I believe Ron Berger uses Austin’s Butterfly to emphasize that learning is non-linear and that it’s OK to make mistakes. Indeed this isn’t immediately clear to many students especially since the education system expects nothing less than correct answers. The process or individual journey of learning is overlooked in standardized testing and so it can become easy for a student to lose focus on their progression and dwell on mistakes. By allowing the students to give feedback on Austin’s work and put themselves in the teacher’s shoes they will hopefully become less resistant to feedback as they will see it as motivation and a chance to improve and hone their skills; keeping the final draft of Austin’s butterfly in mind when improving their work.
To go back to the idea of non-linearity. It is significant that in the Austin’s butterfly example the third draft is less butterfly like because students will not always be working at a consistent grade. It can be very demotivating for a student to have gotten an A on one piece and a B on the next, especially since consistency is expected. Indeed some students might be quick to assess that they are simply “Not as good” on that topic, instead of striving to develop their understanding.
Skemp’s ideas on relational mathematics were profoundly interesting to me because I can remember different teachers who favoured either relational or instrumental teaching of mathematics. In cases where I was shown both approaches for a topic I always favoured the relational learning and the instrumental method.
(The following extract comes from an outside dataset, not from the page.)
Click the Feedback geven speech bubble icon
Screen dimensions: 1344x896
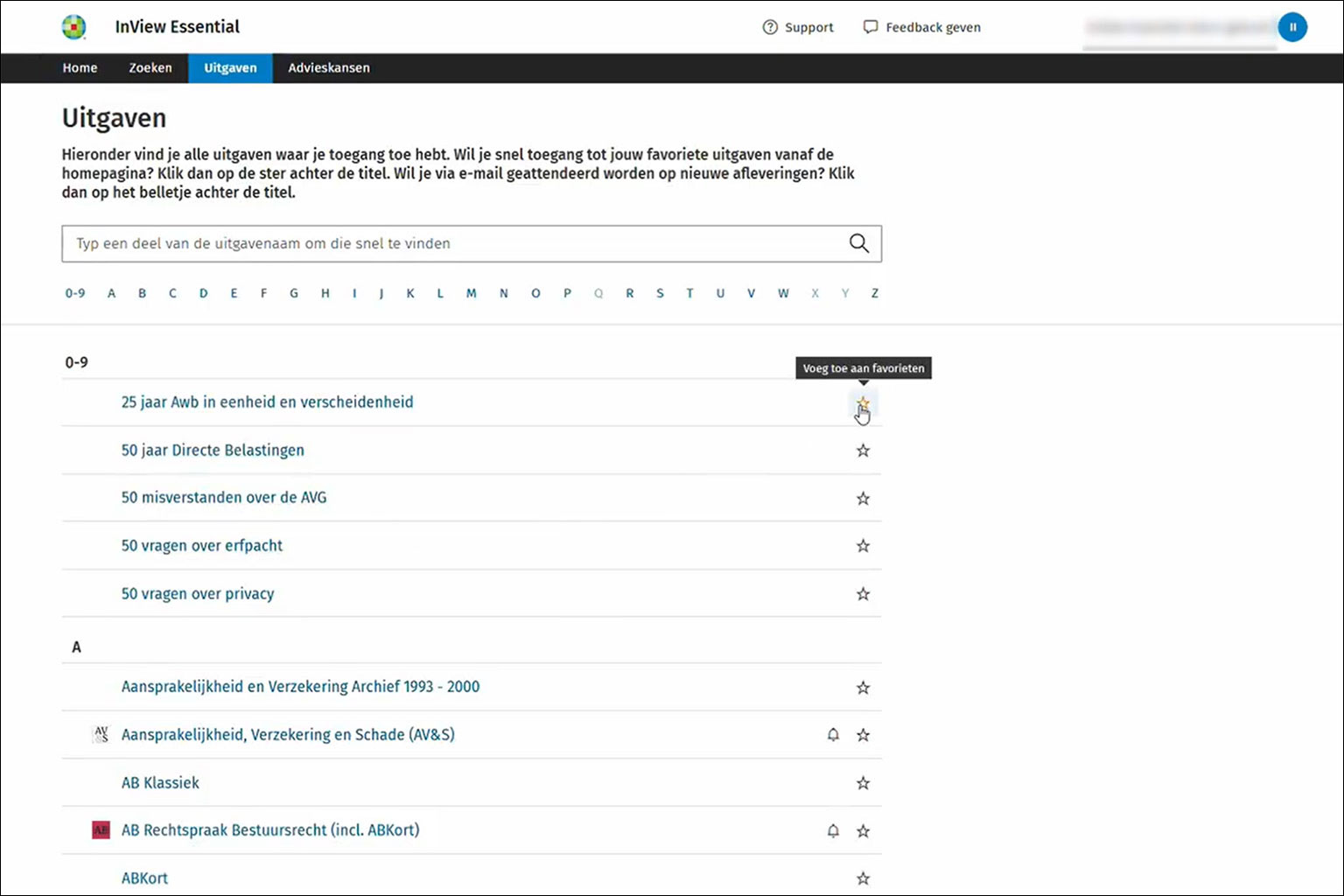[870, 27]
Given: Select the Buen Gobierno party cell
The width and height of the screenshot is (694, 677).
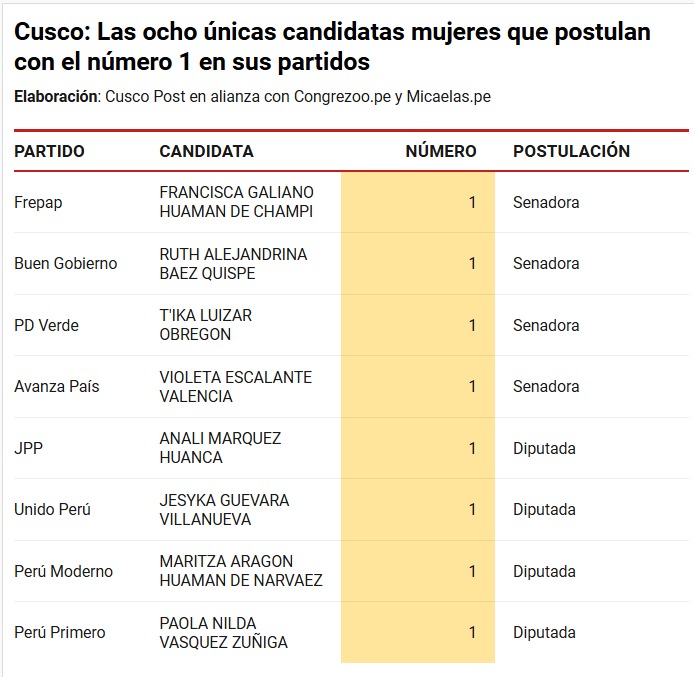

That is to say I liked learning why it worked but I liked having a quick and reliable method for solving problems which I think might not be dissimilar to most students. At the end of the day though teachers have to detach from what worked for them and consider the differing needs of students. Indeed a relational method of mathematics, while more broad and adaptable, might not be as accessible to lower sets who aren’t motivated enough or able to explore further into a topic.
I also really enjoyed Skemp’s analogy of Mathematics in relation to directions. In this case a relational approach would be his consolidating knowledge of the town and other streets, whereas an instrumental knowledge would be knowing a path to get from A to B. On the one hand it is always better to have a relational knowledge because we are more adaptable and can have several tools at our disposal for solving a problem (As Skemp says) but on the other hand teachers have a limited time with students to prepare them for exams and it may not always be realistic to dive into every topic. Skemp concedes that teachers will have to make a judgement on this matter and think about when students need an instrumental understanding and when we should focus on a relational understanding and I agree with him.